RECORDS.
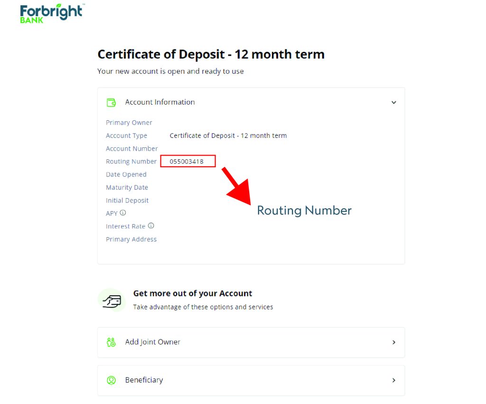The image size is (486, 404).
Task: Select the Add Joint Owner option
Action: (152, 342)
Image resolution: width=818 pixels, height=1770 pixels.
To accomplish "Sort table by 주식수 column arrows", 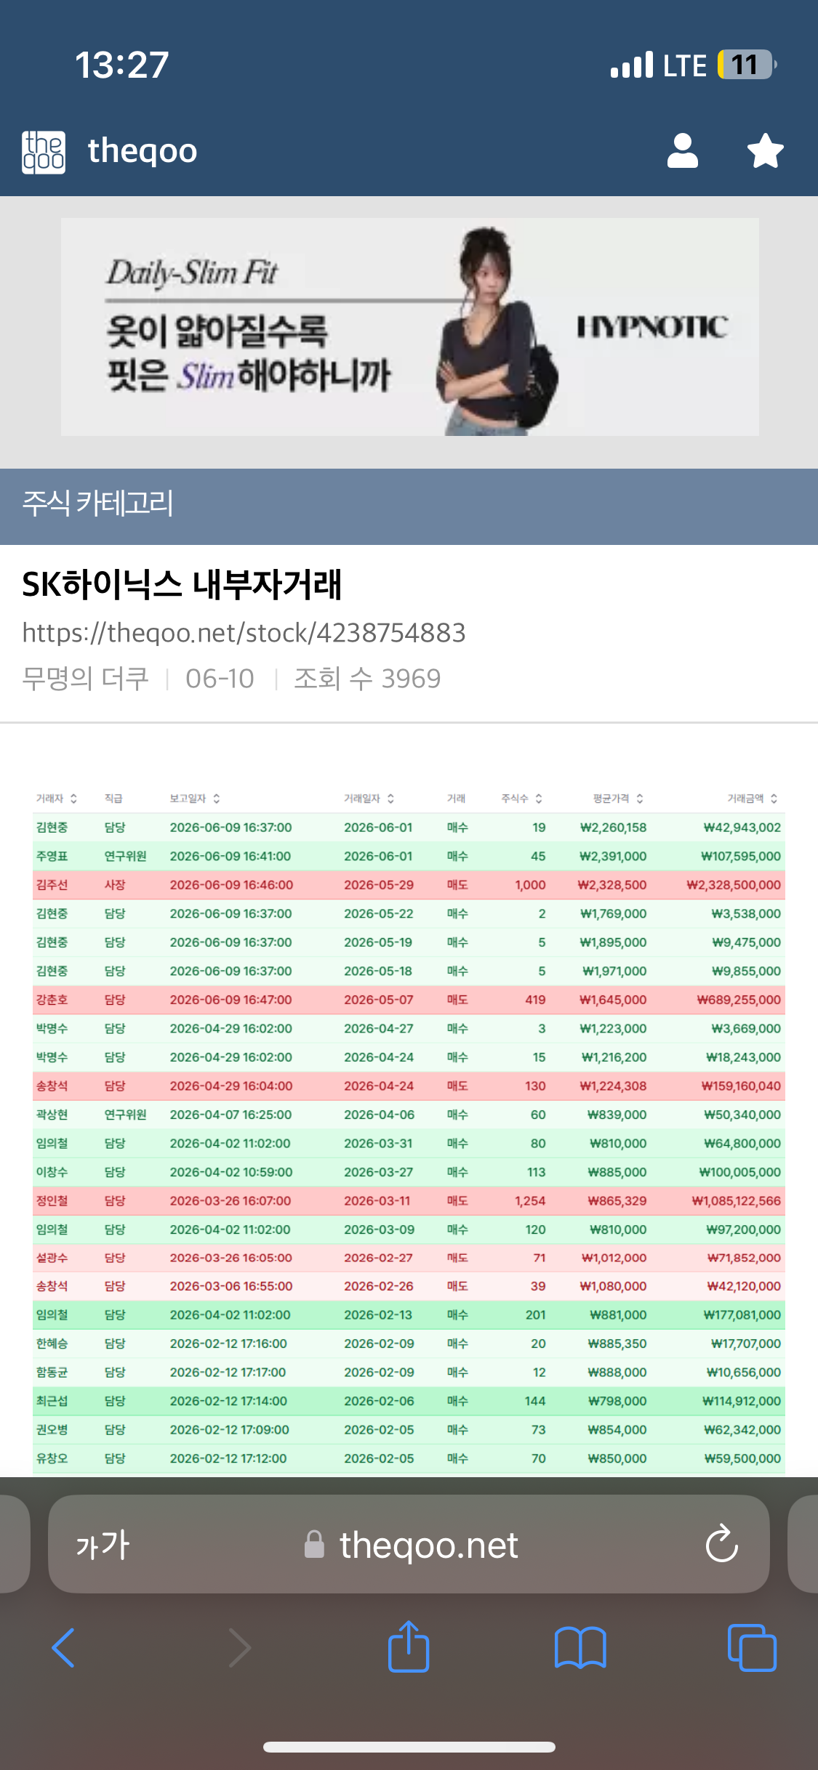I will pos(539,799).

DIRECTIONS FOR THIS TASK. Please count the lines in the items above that contain the string "pixels", and reply with only that number.

RESPONSE TO THIS TASK. 1